● Requirement: Please state how many lines below include the word "Google"; the reply should be the number only.

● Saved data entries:
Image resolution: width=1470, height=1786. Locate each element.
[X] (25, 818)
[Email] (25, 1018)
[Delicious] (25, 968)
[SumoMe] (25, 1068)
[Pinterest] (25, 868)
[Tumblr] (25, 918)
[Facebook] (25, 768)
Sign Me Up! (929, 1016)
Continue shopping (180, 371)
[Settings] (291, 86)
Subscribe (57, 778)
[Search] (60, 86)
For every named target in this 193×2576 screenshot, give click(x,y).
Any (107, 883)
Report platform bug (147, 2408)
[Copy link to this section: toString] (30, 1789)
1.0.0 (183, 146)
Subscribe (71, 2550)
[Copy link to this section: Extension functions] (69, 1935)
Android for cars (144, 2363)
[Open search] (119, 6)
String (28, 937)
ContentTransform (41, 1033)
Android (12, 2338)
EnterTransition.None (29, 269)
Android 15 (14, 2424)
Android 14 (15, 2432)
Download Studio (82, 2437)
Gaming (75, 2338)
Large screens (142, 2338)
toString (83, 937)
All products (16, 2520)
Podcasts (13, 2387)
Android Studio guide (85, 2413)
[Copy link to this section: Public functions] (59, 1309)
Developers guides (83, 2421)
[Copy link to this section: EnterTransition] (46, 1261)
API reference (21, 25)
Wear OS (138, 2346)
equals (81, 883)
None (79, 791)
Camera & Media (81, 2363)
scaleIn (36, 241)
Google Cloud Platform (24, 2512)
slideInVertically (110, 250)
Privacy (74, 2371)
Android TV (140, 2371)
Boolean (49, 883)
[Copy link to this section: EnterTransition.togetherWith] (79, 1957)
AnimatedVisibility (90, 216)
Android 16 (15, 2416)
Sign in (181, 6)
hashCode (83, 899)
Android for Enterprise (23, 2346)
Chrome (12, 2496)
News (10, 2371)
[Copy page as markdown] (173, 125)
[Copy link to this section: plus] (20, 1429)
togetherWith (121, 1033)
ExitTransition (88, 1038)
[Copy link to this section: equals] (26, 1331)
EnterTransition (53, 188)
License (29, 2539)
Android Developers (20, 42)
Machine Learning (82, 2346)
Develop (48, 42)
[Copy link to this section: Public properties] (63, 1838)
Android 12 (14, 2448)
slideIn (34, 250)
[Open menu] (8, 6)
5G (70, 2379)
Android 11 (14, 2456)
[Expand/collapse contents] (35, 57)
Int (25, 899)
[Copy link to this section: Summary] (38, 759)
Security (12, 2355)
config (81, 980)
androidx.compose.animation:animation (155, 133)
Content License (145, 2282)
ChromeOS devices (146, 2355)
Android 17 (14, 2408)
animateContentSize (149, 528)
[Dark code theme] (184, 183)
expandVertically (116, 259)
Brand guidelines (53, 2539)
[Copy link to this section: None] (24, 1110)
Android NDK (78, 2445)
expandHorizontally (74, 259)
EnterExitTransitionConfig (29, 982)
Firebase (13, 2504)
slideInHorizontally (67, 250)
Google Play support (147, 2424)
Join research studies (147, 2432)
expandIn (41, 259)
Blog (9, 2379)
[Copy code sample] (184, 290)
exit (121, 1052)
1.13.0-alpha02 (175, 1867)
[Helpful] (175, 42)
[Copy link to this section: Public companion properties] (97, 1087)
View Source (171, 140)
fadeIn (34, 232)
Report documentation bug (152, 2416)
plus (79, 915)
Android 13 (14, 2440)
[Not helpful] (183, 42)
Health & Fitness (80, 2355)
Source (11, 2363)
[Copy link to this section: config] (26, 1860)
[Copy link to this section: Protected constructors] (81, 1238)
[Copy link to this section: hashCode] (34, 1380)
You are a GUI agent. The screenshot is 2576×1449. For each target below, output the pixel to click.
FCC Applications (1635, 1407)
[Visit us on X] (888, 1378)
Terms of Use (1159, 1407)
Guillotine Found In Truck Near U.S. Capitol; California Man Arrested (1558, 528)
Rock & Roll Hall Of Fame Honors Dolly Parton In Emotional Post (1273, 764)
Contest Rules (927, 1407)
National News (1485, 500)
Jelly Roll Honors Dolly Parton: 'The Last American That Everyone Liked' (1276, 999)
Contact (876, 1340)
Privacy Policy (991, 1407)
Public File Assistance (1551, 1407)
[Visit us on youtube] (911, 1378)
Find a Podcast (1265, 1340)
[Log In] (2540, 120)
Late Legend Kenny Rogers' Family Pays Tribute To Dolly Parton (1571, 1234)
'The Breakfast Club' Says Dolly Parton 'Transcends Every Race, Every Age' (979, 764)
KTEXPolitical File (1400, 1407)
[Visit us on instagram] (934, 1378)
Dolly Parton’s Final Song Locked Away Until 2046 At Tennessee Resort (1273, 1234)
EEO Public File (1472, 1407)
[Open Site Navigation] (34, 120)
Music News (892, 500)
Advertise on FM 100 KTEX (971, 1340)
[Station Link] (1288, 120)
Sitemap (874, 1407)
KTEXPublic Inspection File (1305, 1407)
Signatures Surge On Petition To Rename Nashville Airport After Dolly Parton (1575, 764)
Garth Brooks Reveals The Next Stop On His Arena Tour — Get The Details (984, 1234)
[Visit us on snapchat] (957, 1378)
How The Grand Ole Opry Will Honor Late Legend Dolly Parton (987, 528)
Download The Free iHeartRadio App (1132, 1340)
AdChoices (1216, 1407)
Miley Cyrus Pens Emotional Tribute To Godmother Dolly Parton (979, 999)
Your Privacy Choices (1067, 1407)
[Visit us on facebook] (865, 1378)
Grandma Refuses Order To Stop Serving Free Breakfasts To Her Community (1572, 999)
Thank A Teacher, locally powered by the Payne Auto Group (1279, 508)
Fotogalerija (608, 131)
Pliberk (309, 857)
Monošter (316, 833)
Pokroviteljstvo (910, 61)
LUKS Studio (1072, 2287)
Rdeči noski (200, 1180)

● Answer to this task: 2